▶ **Goal of the exercise**
Each record below must come back exactly as written; its pictures must not.

....

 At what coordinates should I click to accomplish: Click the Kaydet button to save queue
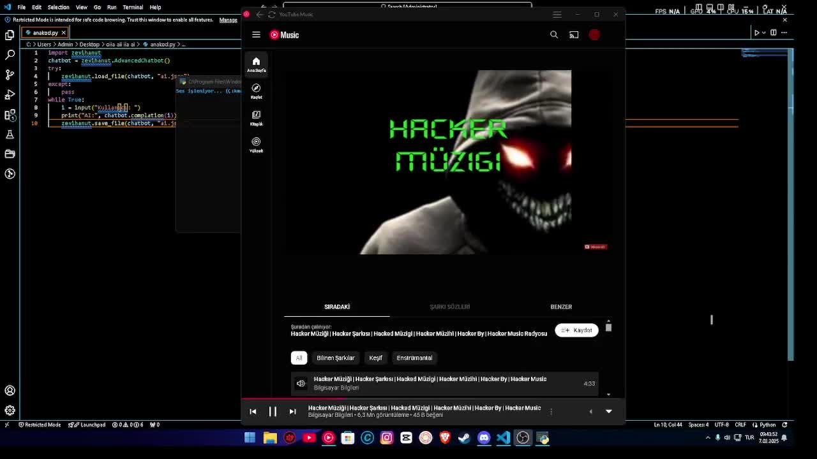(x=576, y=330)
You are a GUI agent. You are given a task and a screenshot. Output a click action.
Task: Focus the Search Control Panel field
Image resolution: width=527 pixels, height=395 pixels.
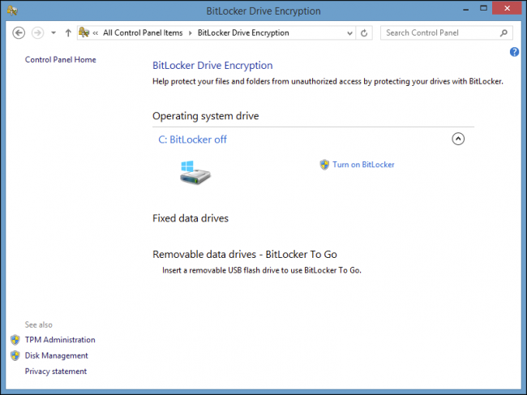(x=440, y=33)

....

▶ **Task response**
 At what coordinates should I click to accomplish: Click the Kaydet button to save queue
(x=576, y=330)
You are a GUI agent. You are given a task and a screenshot. Output a click action.
Task: Focus the Search Control Panel field
Image resolution: width=527 pixels, height=395 pixels.
(x=440, y=33)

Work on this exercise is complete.